Vous sentez bien, mon cher ami, que ce n’est pas mon intérêt qui me guide. Je tombe dans une décrépitude infirme, et le duc régnant me survivra sans doute ; mais Mme Denis peut lui survivre, et vous savez que j’étais près de passer un autre contrat avec lui, en faveur de mon autre nièce et de mes neveux. La difficulté qui se présente arrête la conclusion de cette affaire, et fait trembler pour les précédentes.

Vous êtes à portée de savoir si en effet le duc régnant a pu stipuler pour ses hoirs, si les domaines de Franche-Comté et d’Alsace répondent de la dette, et quelles mesures on pourrait prendre pour nous donner toutes les sûretés nécessaires. J’avoue que je n’avais jamais douté que M. le prince Louis, qui m’a honoré de ses bontés depuis son enfance, et qui est aujourd’hui mon voisin, pût faire la moindre difficulté d’acquitter un jour une dette si légitime, en cas qu’on eût le malheur de perdre son frère aîné. Je compte encore sur l’honneur qui dirige toutes ses actions, et qui ne lui permettra pas de faire une chose si contraire à l’élévation de son âme et à la noblesse de son rang ; mais enfin il vaut mieux dépendre de la sanction des lois que de la volonté des hommes.

Je m’en remets à vous, mon cher ami ; je vous prie de conduire ce pauvre aveugle, qui l’est surtout en affaires, et qui vous aime de tout son cœur. V.

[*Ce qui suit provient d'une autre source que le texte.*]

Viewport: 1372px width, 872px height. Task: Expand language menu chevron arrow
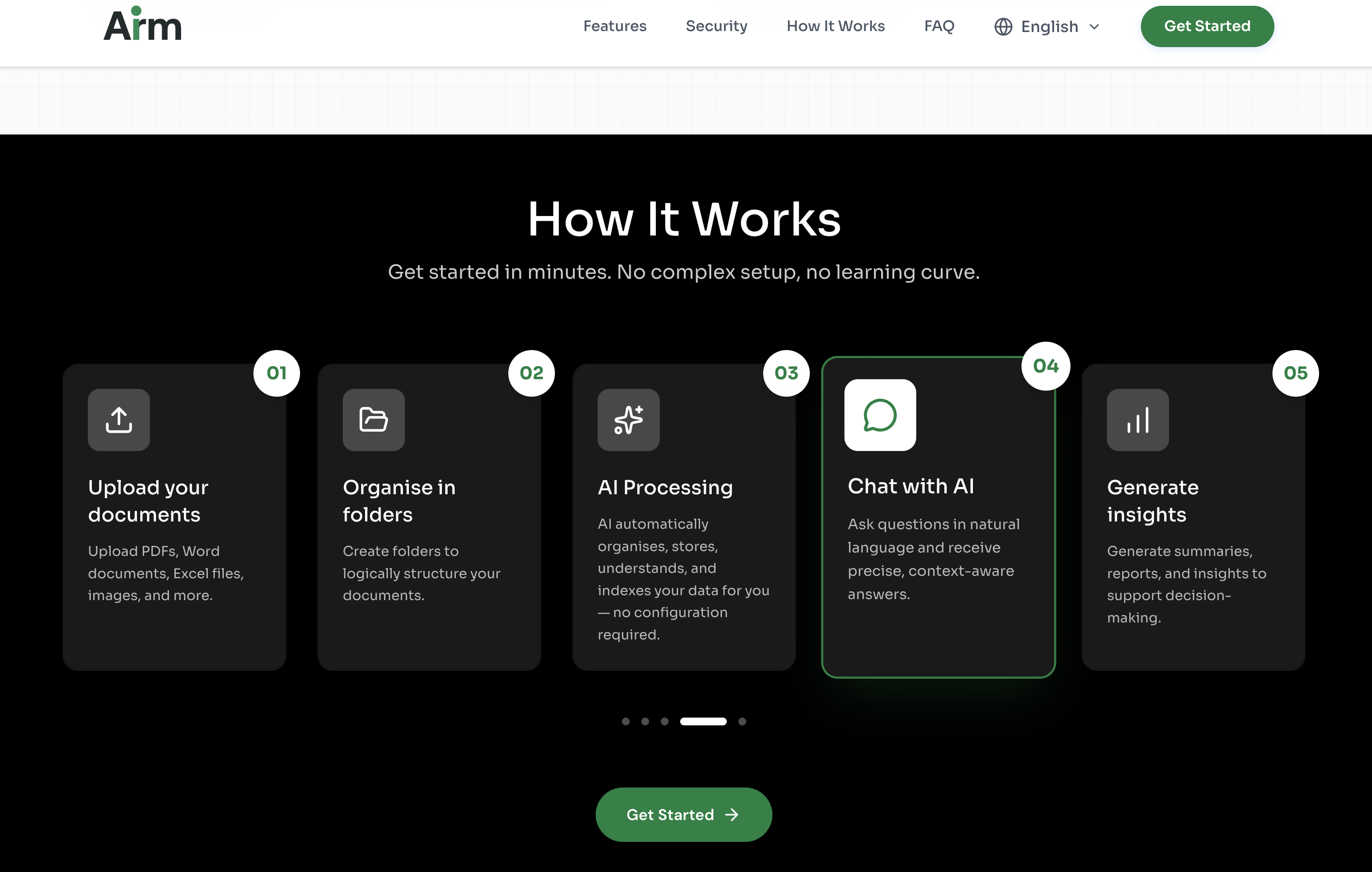tap(1094, 27)
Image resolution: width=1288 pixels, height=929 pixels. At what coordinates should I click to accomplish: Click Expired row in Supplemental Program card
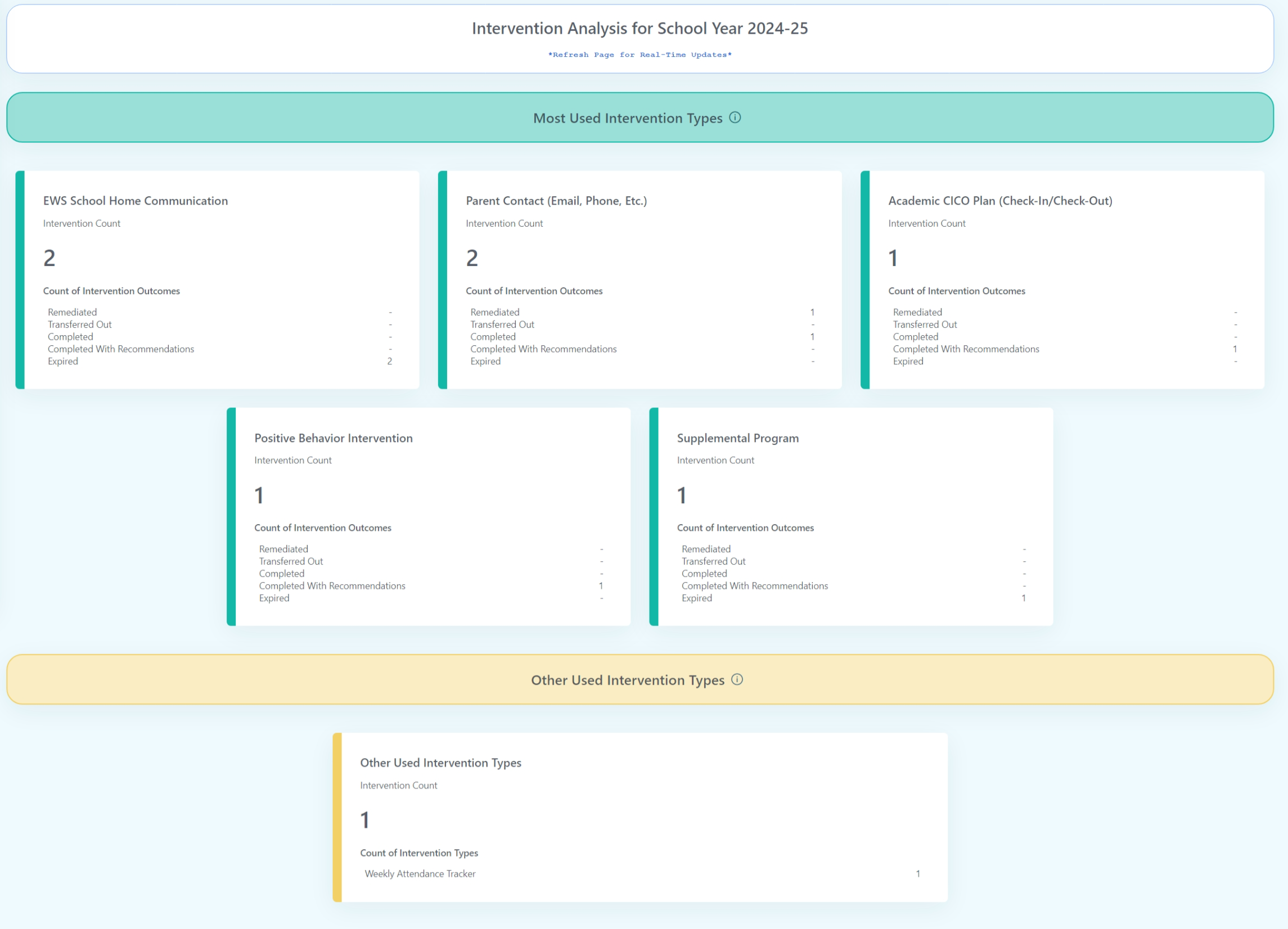696,598
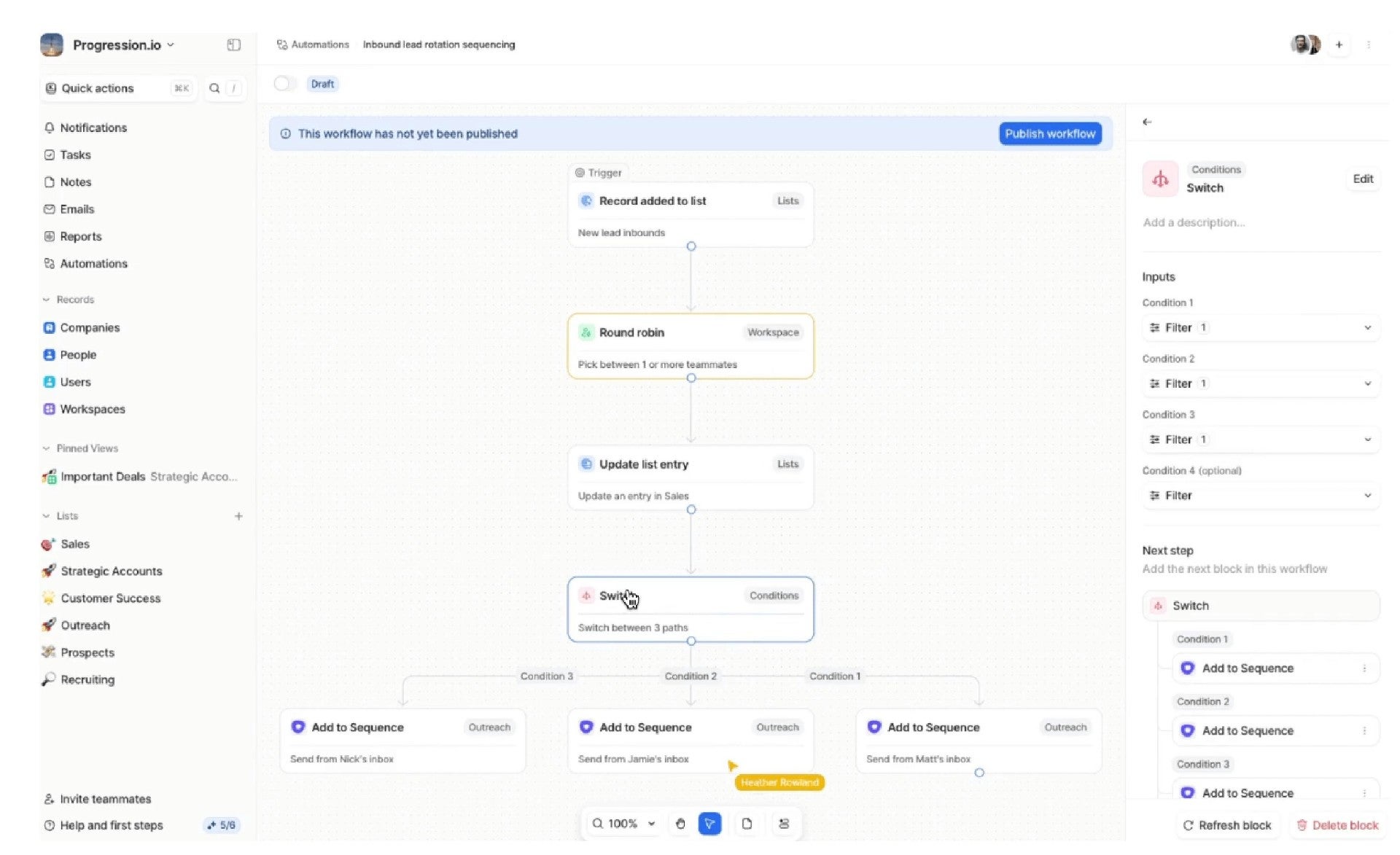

N B. Je présume que les terres du duc de Wurtemberg qui sont en France sont régies selon les lois de la France ; et il me semble que nos lois ne permettent plus les substitutions perpétuelles, excepté sur les duchés-pairies ; mais j’ai cherché en vain ces règlements dans les conférences de Bornier. Il est rare de trouver dans les livres ce qu’on y cherche. Je vous supplie de conférer de tout cela avec M. de Bruge, qui doit être depuis longtemps au fait des affaires de la maison de Wurtemberg. V.

  1. Voyez la note, tome XXXVII, page 134.